Como a bioinformática cresceu, as tarefas de coleta e computação caíram em grande parte para as mulheres. Os colaboradores da Dayhoff no Atlas eram todas mulheres, exceto Ledley. Assim como as mulheres "computadores" da Nasa nos anos 1960 e as decifradoras da Segunda Guerra Mundial, essas mulheres logo foram empurradas para as margens da prática científica.

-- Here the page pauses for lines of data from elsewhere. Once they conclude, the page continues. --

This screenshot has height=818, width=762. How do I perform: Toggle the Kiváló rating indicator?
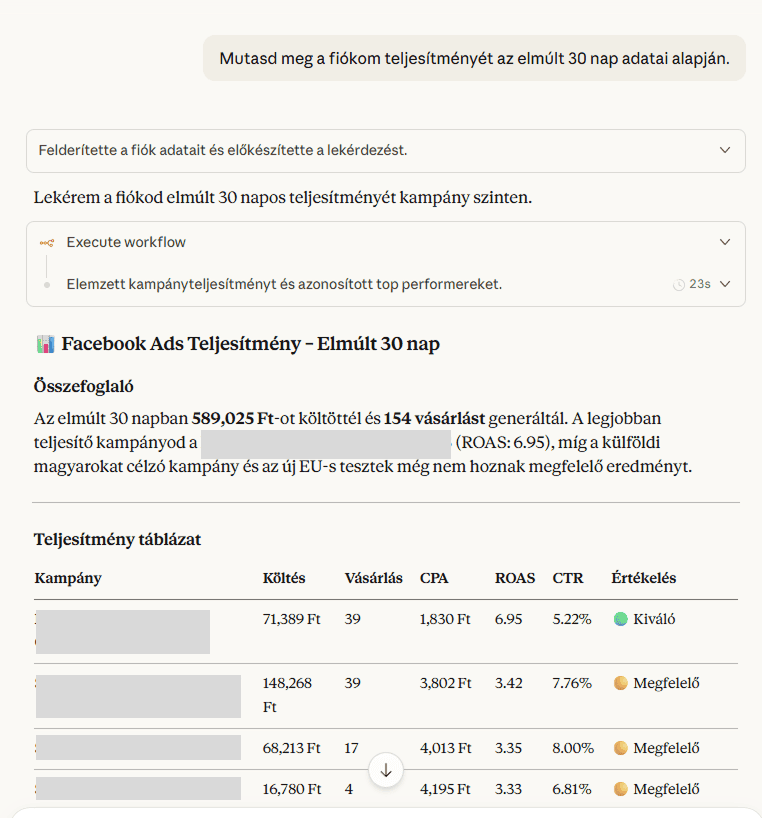[x=646, y=618]
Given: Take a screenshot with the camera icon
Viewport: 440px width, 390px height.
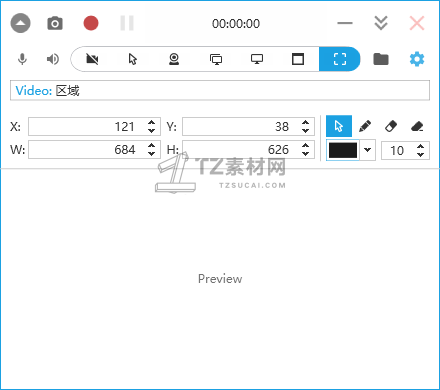Looking at the screenshot, I should point(55,23).
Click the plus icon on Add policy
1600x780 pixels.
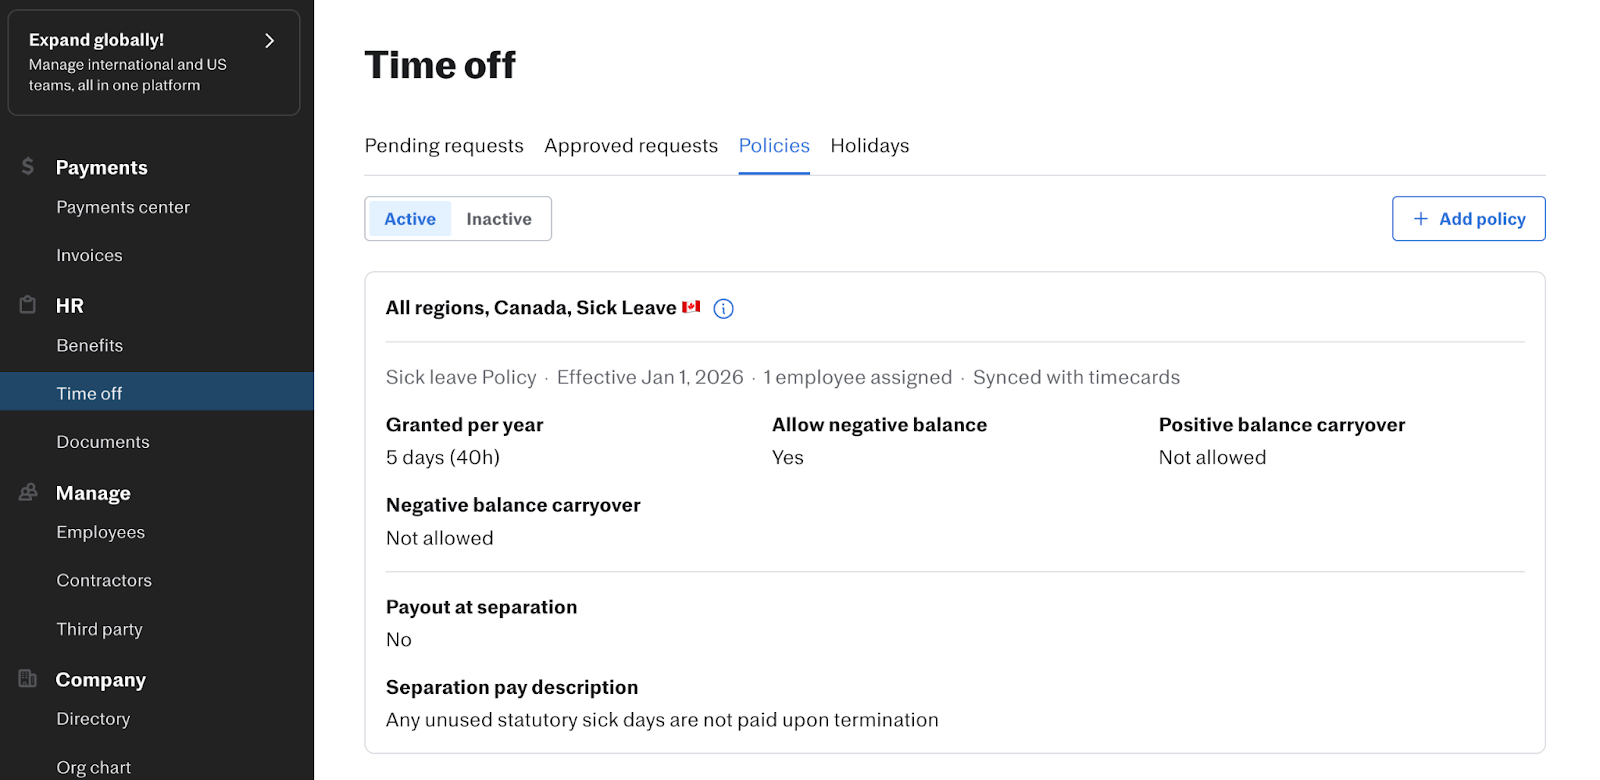click(1420, 219)
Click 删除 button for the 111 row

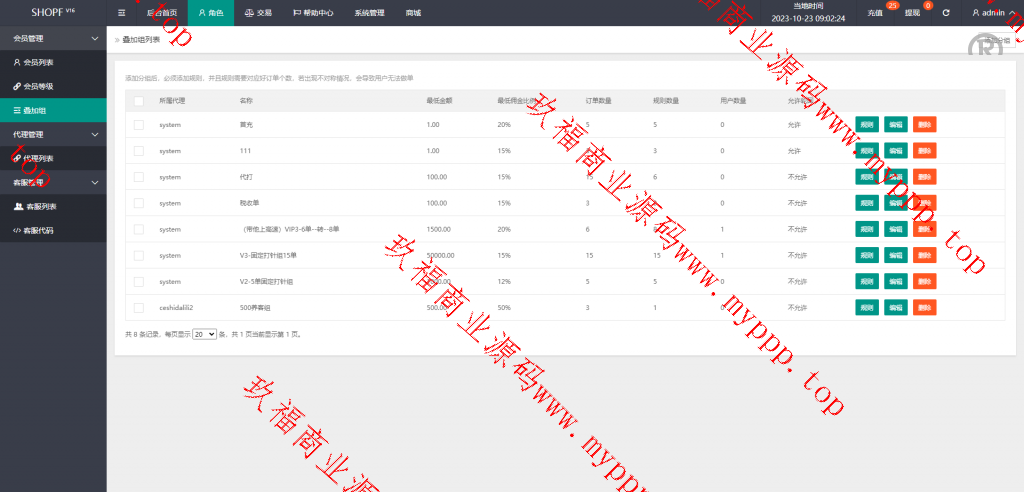[x=924, y=151]
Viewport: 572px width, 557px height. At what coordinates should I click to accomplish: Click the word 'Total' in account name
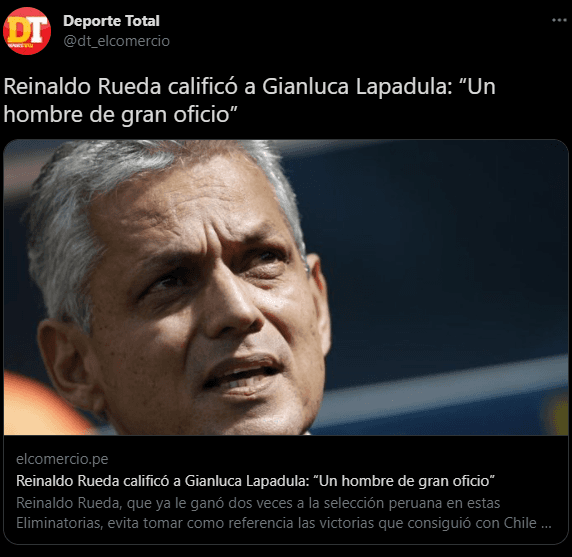point(143,21)
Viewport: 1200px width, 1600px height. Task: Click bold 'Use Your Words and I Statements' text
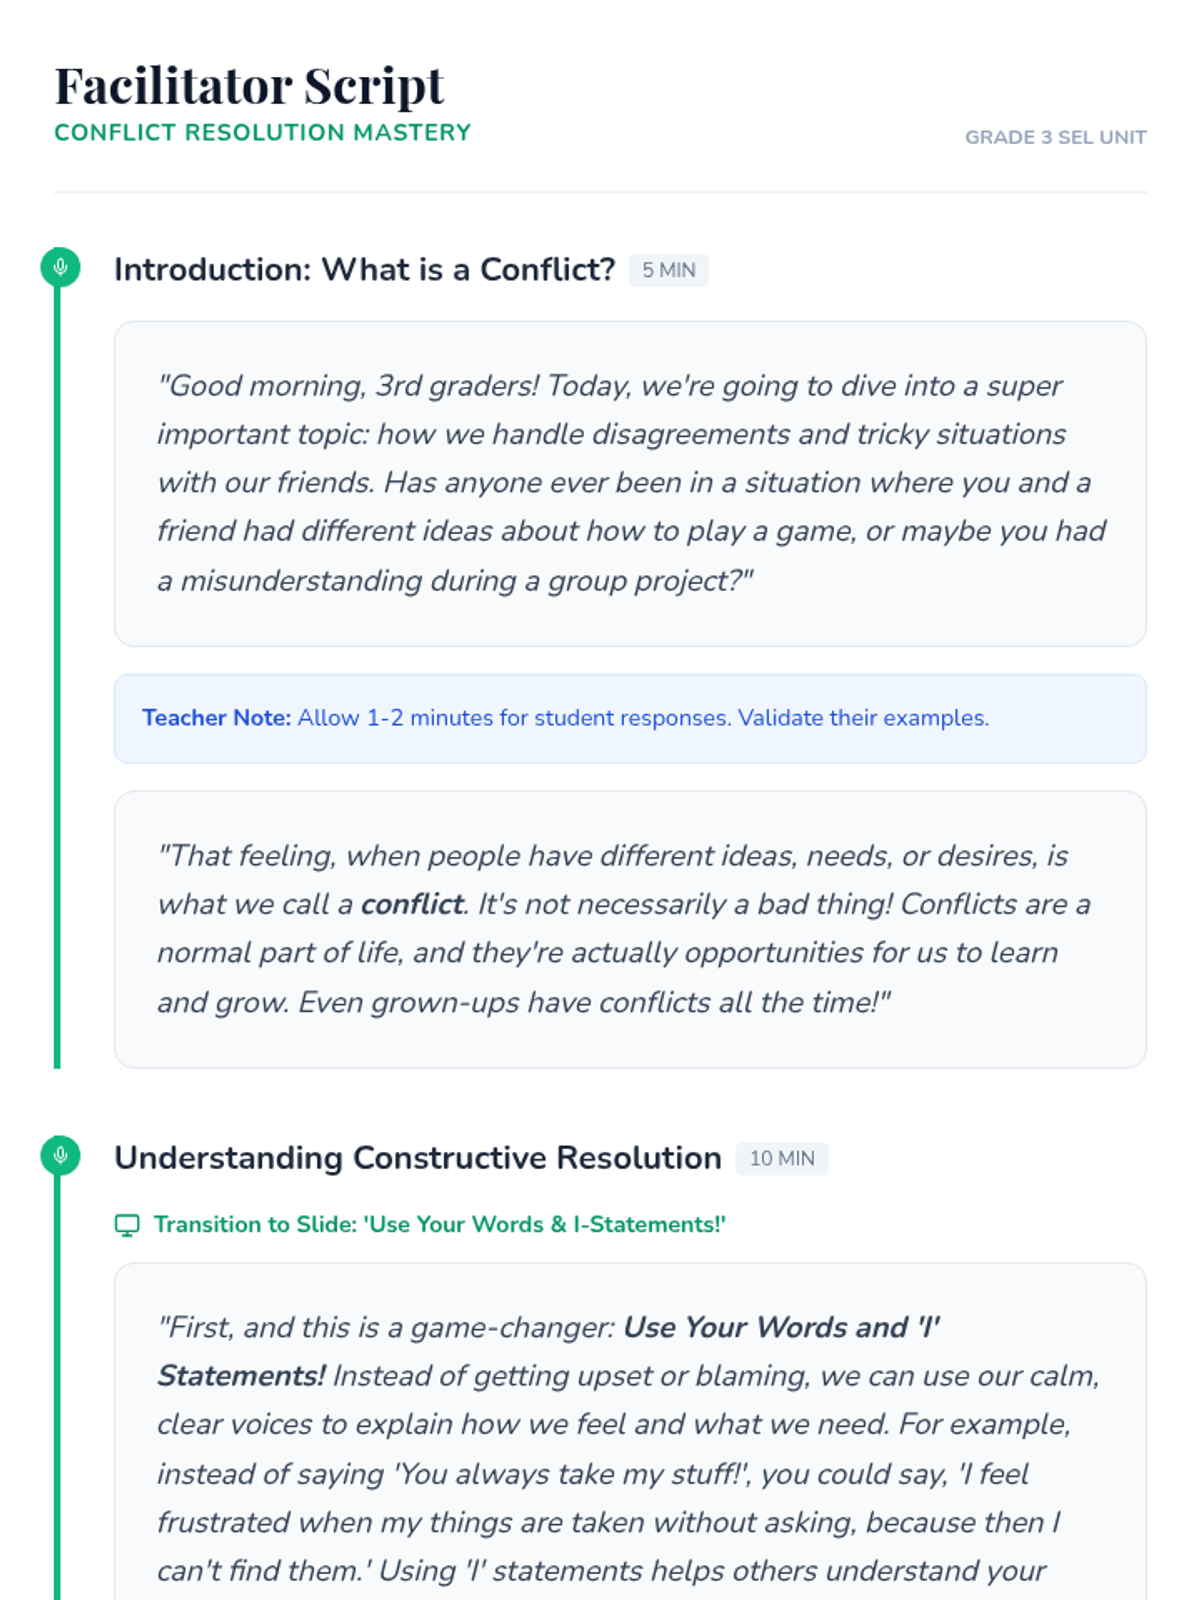point(549,1352)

Referindo-se às “garotas ENIAC” que programaram o primeiro computador digital de propósito geral, a historiadora da computação Jennifer Light escreve que “é dentro dos limites de tais classificações ocupacionais de baixo status que as mulheres estão envolvidas em um trabalho sem precedentes”.

Em seu esboço biográfico de Dayhoff, Lois T. Hunt, que trabalhou no Atlas com ela, escreveu que Dayhoff acreditava que sua investigação sobre a atmosfera primordial da Terra poderia lhe dar "os compostos necessários para a formação da vida". computação, é o que liga as partes díspares da pesquisa científica da Dayhoff. Da minúscula proteína à vasta atmosfera, Dayhoff procurava os segredos da emergência da vida neste planeta. Embora ela não tenha desbloqueado todos eles, ela deu à ciência moderna as ferramentas e métodos para continuar a busca.